#### [THE RECORDS]
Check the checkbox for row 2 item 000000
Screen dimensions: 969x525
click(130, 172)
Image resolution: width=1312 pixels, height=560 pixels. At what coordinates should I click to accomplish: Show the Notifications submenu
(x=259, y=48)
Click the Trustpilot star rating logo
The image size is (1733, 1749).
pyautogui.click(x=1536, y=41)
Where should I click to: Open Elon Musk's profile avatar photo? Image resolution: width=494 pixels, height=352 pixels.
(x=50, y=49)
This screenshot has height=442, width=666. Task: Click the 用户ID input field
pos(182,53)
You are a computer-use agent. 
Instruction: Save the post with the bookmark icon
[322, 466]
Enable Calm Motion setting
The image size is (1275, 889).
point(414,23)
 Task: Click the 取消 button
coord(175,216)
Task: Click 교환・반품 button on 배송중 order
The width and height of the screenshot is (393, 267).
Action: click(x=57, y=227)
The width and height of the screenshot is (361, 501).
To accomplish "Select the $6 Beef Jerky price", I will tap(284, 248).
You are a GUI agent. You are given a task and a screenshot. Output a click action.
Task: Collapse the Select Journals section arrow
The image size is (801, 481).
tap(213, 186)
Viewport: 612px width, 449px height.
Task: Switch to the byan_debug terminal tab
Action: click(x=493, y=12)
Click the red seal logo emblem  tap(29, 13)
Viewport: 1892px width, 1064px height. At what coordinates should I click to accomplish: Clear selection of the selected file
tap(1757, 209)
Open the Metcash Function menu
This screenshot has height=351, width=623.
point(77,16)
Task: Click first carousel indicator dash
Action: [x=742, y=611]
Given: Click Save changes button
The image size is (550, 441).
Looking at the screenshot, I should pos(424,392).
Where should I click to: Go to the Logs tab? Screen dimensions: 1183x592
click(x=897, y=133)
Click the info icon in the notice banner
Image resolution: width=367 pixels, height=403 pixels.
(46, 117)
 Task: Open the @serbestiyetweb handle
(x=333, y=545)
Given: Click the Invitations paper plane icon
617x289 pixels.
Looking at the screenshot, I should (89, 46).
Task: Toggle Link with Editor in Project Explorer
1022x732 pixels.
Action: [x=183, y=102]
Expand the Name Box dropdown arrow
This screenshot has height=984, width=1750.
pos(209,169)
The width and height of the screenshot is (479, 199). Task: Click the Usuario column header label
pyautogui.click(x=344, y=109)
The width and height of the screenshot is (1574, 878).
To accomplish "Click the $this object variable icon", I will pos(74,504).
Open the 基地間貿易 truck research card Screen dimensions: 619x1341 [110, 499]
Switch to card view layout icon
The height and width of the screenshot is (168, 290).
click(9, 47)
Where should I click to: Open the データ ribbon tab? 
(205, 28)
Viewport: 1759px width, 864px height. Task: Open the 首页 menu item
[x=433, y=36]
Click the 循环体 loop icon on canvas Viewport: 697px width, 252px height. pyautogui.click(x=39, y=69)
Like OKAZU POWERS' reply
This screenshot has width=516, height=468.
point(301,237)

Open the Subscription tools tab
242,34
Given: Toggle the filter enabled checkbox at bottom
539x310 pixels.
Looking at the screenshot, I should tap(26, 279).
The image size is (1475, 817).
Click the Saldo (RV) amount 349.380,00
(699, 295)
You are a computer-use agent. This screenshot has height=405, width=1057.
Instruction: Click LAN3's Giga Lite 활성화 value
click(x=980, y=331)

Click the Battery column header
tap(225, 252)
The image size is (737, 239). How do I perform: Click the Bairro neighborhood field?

#### [OBJECTIVE]
Copy the entries above again without any change, starting at the line that contains "Given: Click the Invitations paper plane icon" and ending after the line that contains "I will pos(74,504).".

#### [REPLY]
Given: Click the Invitations paper plane icon
617x289 pixels.
Looking at the screenshot, I should (89, 46).
Task: Toggle Link with Editor in Project Explorer
1022x732 pixels.
Action: [x=183, y=102]
Expand the Name Box dropdown arrow
This screenshot has height=984, width=1750.
pos(209,169)
The width and height of the screenshot is (479, 199). Task: Click the Usuario column header label
pyautogui.click(x=344, y=109)
The width and height of the screenshot is (1574, 878).
To accomplish "Click the $this object variable icon", I will pos(74,504).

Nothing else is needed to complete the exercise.